However, this only lasted up until mechanical cotton pickers were invented. These cotton picker machines did more work than the amount of work that can be done by hand, and were cheaper than to pay black Americans to work in the fields. As a result of mechanization many people lost their jobs and even homes. This resulted in extreme poverty conditions for the blacks. In the film, Mildred Fleming talks about the poverty she lived in, and how her family did not have enough to eat. She says she would be starving but couldn't eat any of the food she was cooking while she was cooking because she had to leave some for the rest of the family. .
             In the 1920s, blacks began to migrate to North to escape the racism of Jim Crow laws, economic oppression, and seek better job opportunities. It was hard for them to move because they did not want to leave their families and friends behind, but they were fed up with all this negativity towards them and wanted a better life.
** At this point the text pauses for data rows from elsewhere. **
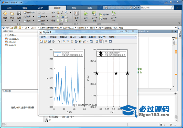Open the dropdown arrow under New (新建)
183x128 pixels.
5,21

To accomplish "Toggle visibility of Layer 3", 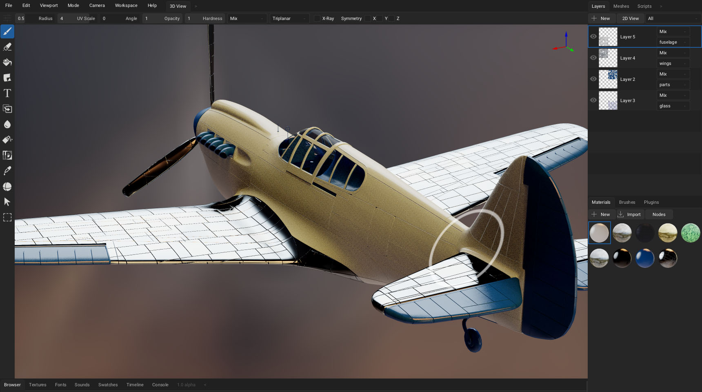I will pyautogui.click(x=593, y=100).
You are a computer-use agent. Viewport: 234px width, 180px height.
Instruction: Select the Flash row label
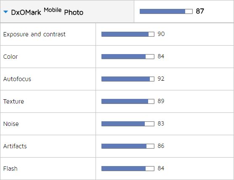click(x=10, y=169)
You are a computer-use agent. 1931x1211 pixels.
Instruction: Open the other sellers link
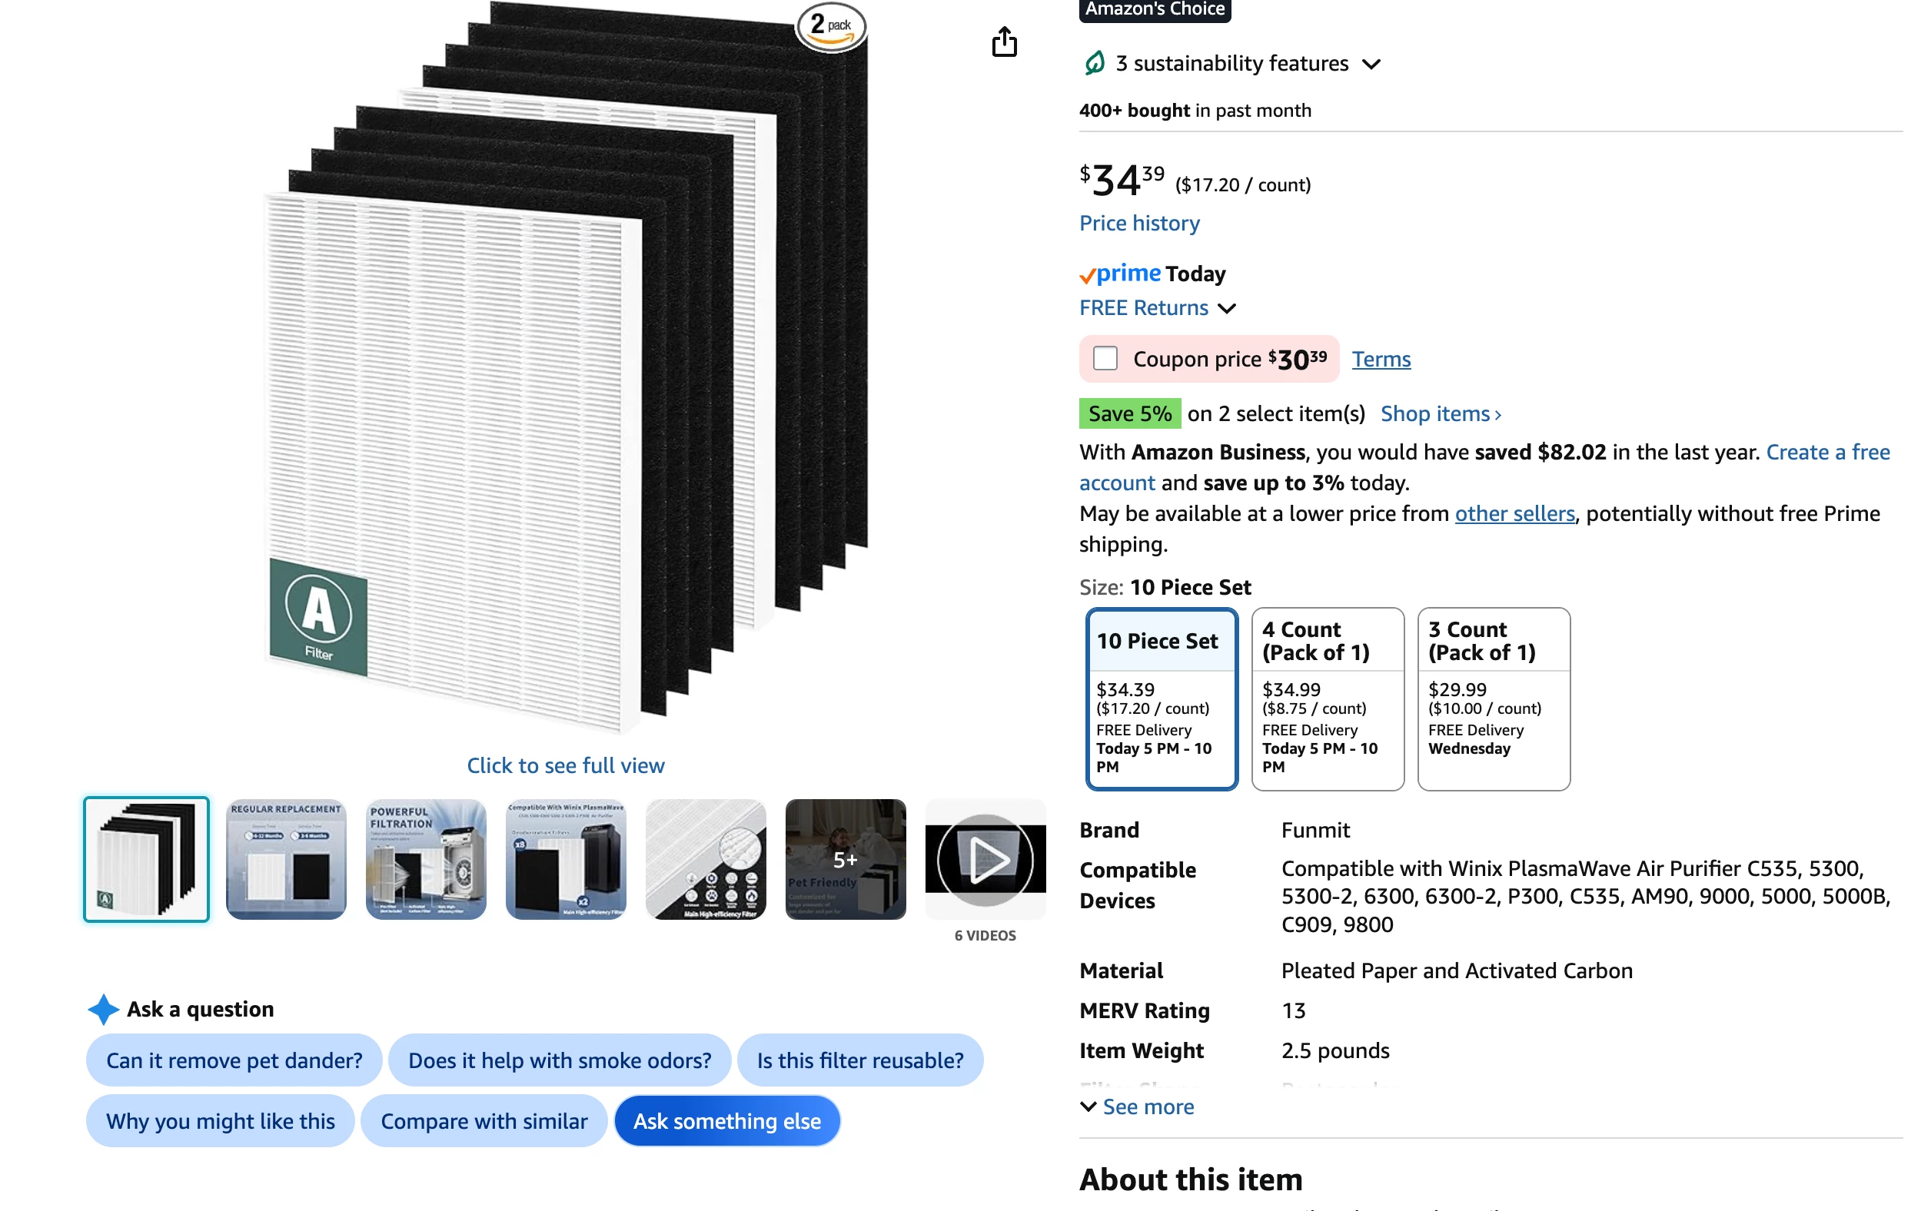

Going to the city of Chicago seemed to be the most common place to go and start fresh because it provided job opportunities and housing. Most of these jobs were manufacturing related or military related, because of World War I. The pay for these jobs was reasonable. Most of the blacks lived in one-room units called kitchenettes. .
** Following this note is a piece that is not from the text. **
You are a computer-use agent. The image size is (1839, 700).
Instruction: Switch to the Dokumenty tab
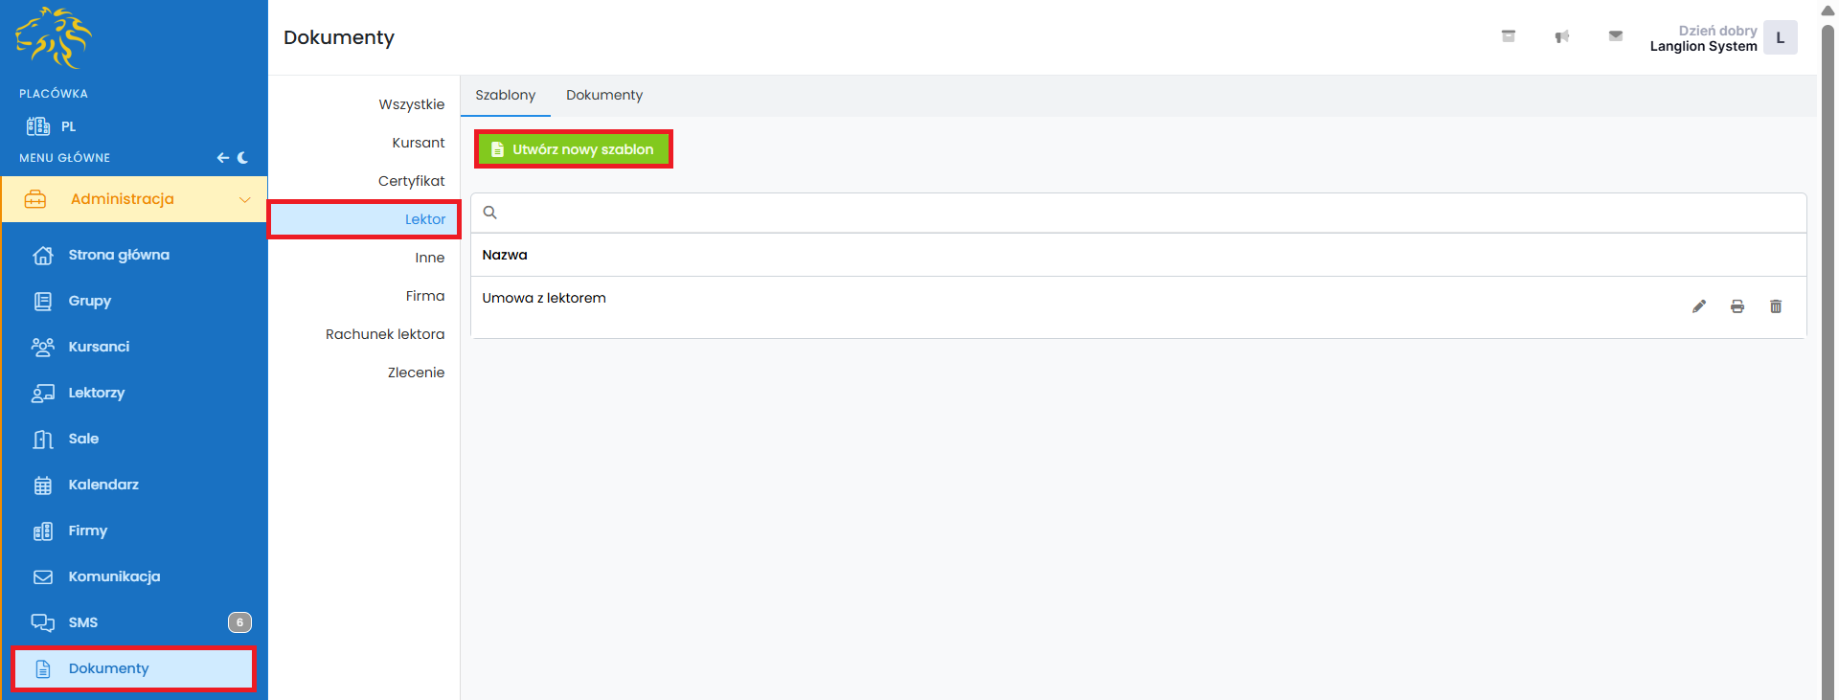pos(603,95)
             Africans Americans were doing well in Chicago and were prospering; and so more and more Africans moved there. This caused an issue of overcrowding. Overcrowding of African Americans led to a competition with whites for jobs and housing, thus angering many whites. They did not like the blacks and did not want them moving into their neighborhoods. As more black people moved into white neighborhoods the whites moved out to the suburbs. Rents were doubled if given to a black family. This shows that segregation was no different in the North than the South. Racism and prejudice was widespread and worsened the relationships between black and whites causing riots, and even lynching to occur.